U.S. Public Health Service physician Lt. Cmdr. David Shih, a preventive medicine physician and epidemiologist with the Defense Health Agency, said the flu currently is more of a concern to Americans than the novel coronavirus, but anyone with respiratory symptoms should avoid contact with others.
“Don’t think you’re being super dedicated by showing up to work when ill,” Shih said in a Defense Health Agency release. “Likewise, if you’re a duty supervisor, please don’t compel your workers to show up when they’re sick.”
Shih said that while this may be a challenge for service members whose jobs are vital to national security and can’t call out sick, ill personnel can still take steps to practice effective cough hygiene “to avert hindering readiness by making their battle buddies sick.”
This includes frequent hand-washing or using hand sanitizer when water and soap aren’t available.
The Centers for Disease Control and Prevention issued a “level 3 travel warning” on Monday recommending travelers avoid nonessential travel to China. Last week, the U.S. State Department issued a level 4 alert — its highest — advising travelers not to go to Wuhan. On Monday, it issued a level 3 alert recommending travelers rethink any planned trips to China.
Across the U.S., the CDC is stepping up screenings at airports, expanding from five last week to 20 facilities that handle roughly 90 percent of flights from China.
U.S. Forces Korea on Monday posted an alert to its Facebook page after a South Korean man living in the city of Pyeongtaek, not far from Camp Humphreys and Osan Air Base, was diagnosed with the virus.
The man is one of four South Koreans with confirmed cases of 2019-nCoV.
“There has been a recent global outbreak of a new virus spreading from Wuhan (China) with four confirmed cases in Korea and one of the four patients, who resides in Pyeongtaek, being admitted to Seoul National University hospital for observation and treatment,” the advisory states. “This new virus is a coronaviruses which is a large group of viruses that infect people and while normally causing a mild respiratory disease — such as the common cold — it can potentially be deadly.”

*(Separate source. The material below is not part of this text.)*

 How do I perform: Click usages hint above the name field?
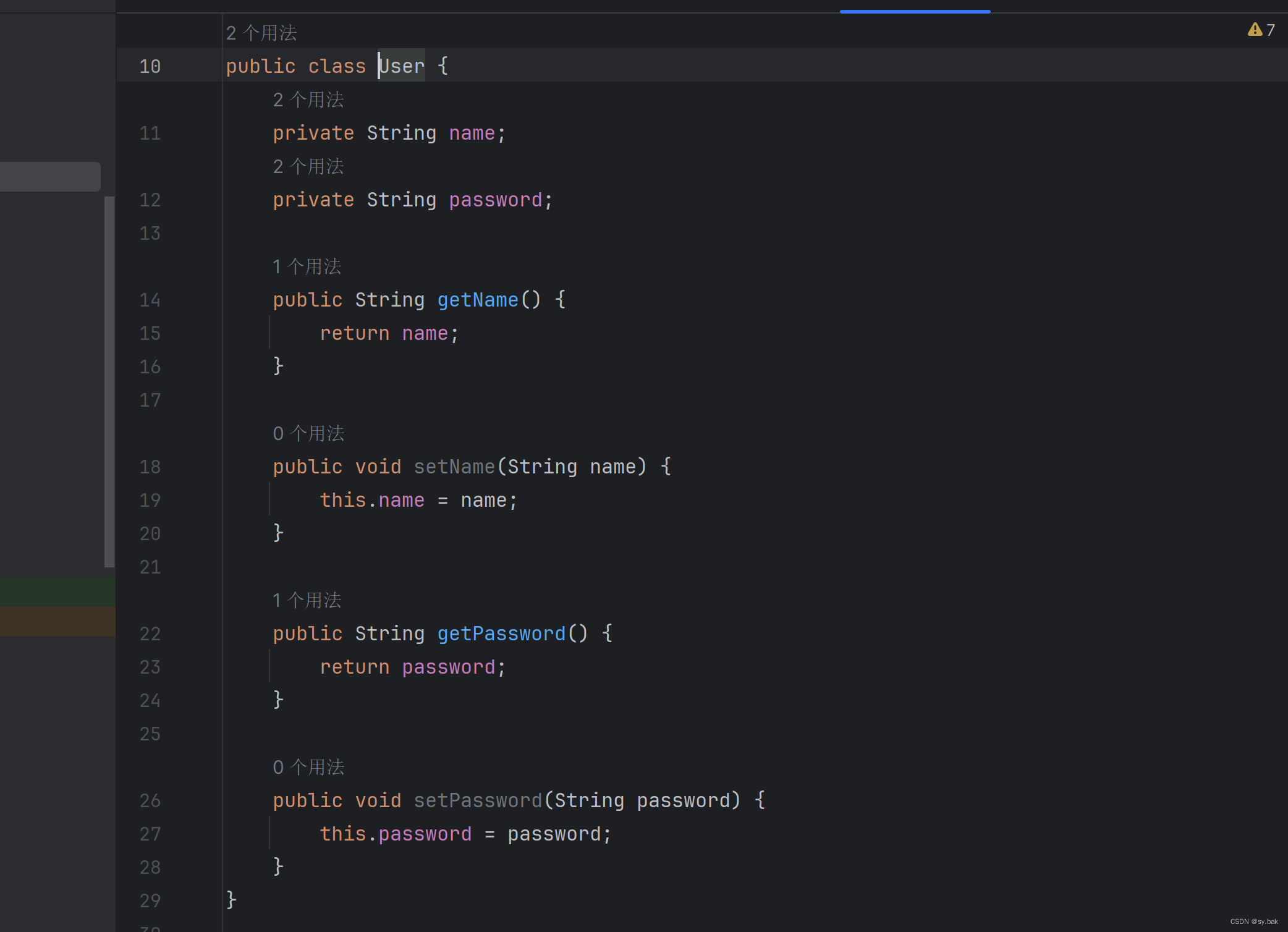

The advisory instructs residents of South Korea, including more than 28,000 U.S. troops, to seek medical care if they are ill after calling ahead to the medical clinic to discuss recent travels and symptoms and “wear a mask or cover your mouth and nose with a tissue or sleeve” when coughing or sneezing.
The U.S. Forces South Korea advisory follows another posted Jan. 22 by the U.S. Air Force 374th Medical Group, warning personnel near Kanagawa prefecture that a case was diagnosed in the area.
The region outside Tokyo is home to more than 50,000 U.S. service members and includes Yokota Air Base, Yokosuka Naval Base, Naval Air Facility Atsugi and the U.S. Army’s Camp Zama.
The Department of Defense Education Activity also has established a web page containing reference material on the coronavirus to keep employees, parents and students updated.
The report found climate change is a threat to more than two-thirds of operationally critical installations.
Dr. Anthony Fauci, director of the National Institute of Health’s National Institute of Allergy and Infection Diseases, said Tuesday that a vaccine against the illness is in the works. Currently, however, there is no treatment or cure.
“Lacking specific treatment,” Shih said, “we must be extra vigilant about basic prevention measures: frequent hand-washing, effective cough and sneeze hygiene, avoiding sick individuals, and self-isolating when sick.”
“Everyone has a role to play in containing the spread of this virus,” CDC Director Dr. Robert Redfield said.